▸ **AIM**
In the appeal judgment excerpt below, at what time on 6 June 2013 was the complainant told to come to the iTLTB office in Namaka to execute his lease offer?

━━ SOURCE TEXT

Further he collects the $500.00 from PW2 as the first installment and put it into his pocket and told him to follow him to the office. This is the accused person’s version. He explained why he did all these things because customer service. But PW2 in his cross examination denied and stated that it was the Accused’s idea to meet at the Chillie’s restaurant. PW2 denied that accused told him to follow. But accused told PW2 to bring $600.00 before the offer letter and there is no explanation for this request before the offer letter and how he calculated the amount $600.00. First Mesake told PW2 to come to his office but later he changed it to Chillie’s restaurant after PW2 informed him that he was unable to come in the morning. I cannot find any reason in the defence evidence why this accused was in such a hurry to give this offer letter to PW2 and to collect payments before the offer letter”.


  1. The learned Magistrate at paragraph 23 of her judgment analysed the evidence of the Appellant and rejected it. Her Worship has given reasons for her finding. The learned Magistrate’s finding that it was Appellant’s idea to meet the complainant at Chillie’s restaurant is founded on facts proved in evidence. She was not mistaken. There is no error in fact or law. Therefore, this ground should be dismissed.

Ground 2


  1. The Appellant contends that the trial Magistrate erred in fact and in law in her assessment of the evidence at paragraph 24 of the judgment upon the following grounds:

i. The trial Magistrate failed to properly consider the Appellant’s duty as an estate officer in relation to the lease offer letter of the complainant;

ii. The trial Magistrate failed to consider that the schedule of costs in the lease offer was standard costs and it was open to the appellant to divulge the same to the complainant when asked;

iii. The trial Magistrate failed to consider that an offeree had the choice of installment payment, part payment or full payment of the schedule of costs in the lease offer within the stipulated time in the lease offer.

  1. The trial Magistrate failed to consider and give proper weight to the fact that on 5th June, 2013, the appellant had advised the complainant about his lease offer, the schedule costs on the offer, and the choice of payment the complainant can do and to call into the iTLTB office, Namaka to execute his lease offer on 6 June, 2013 at 12 midday.

25. The learned Magistrate at Paragraph 24 stated the following:

The accused took money at the Chillie’s restaurant and it was not his office. He went to the Chillie’s restaurant to take $600.00. He failed to issue a receipt for $300.00 and for $600.00 to the PW2 he took $600.00 from PW2 and he put it in his shirt pocket and he left the table where they were sitting. He walked towards the entrance without noticing PW2 was following. These facts explained properly that this accused took this advantage from PW2 for the offer letter. I cannot find that the accused has any lawful authority or reasonable excuse to collect money for the marking of boundaries and for the issuing of offer letter from PW2 in the defence case”.

  1. In my opinion, the learned Magistrate’s assessment of evidence at paragraph 24 of the judgment is correct. Her Worship’s finding is available on evidence led in trial. There is no error of fact or law.

━━━━
━━ DATASET EXCERPT

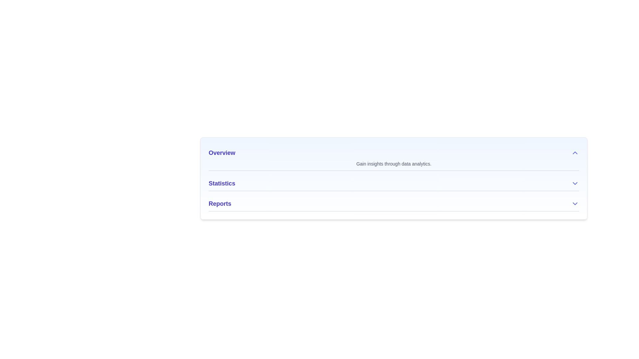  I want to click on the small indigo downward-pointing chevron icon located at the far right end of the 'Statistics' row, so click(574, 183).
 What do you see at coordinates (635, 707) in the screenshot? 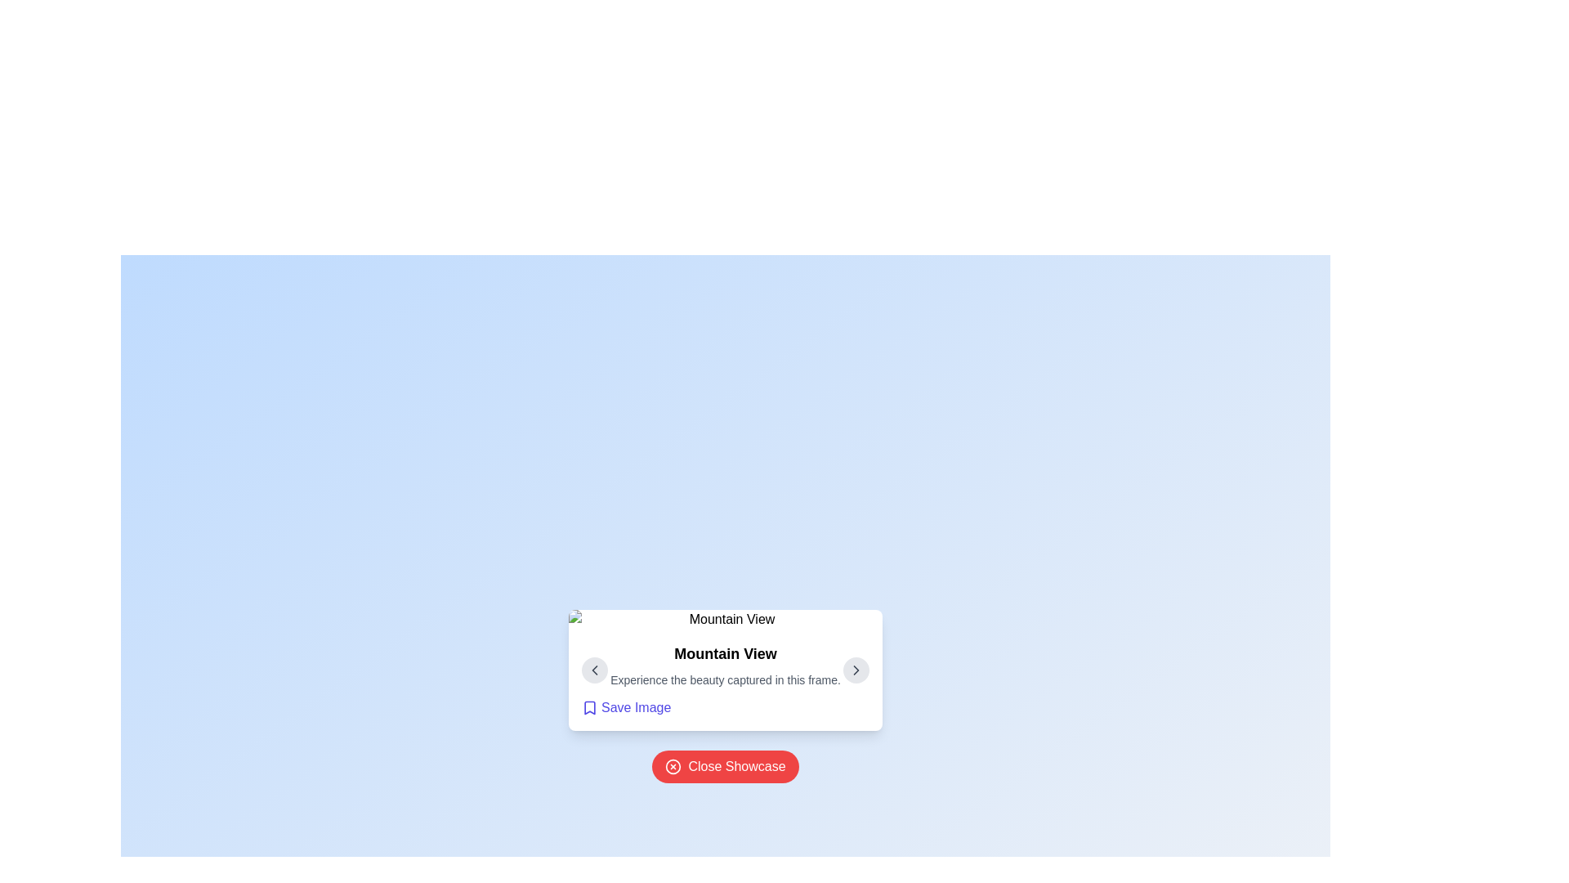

━━━━

▸ **RESPONSE**
12 midday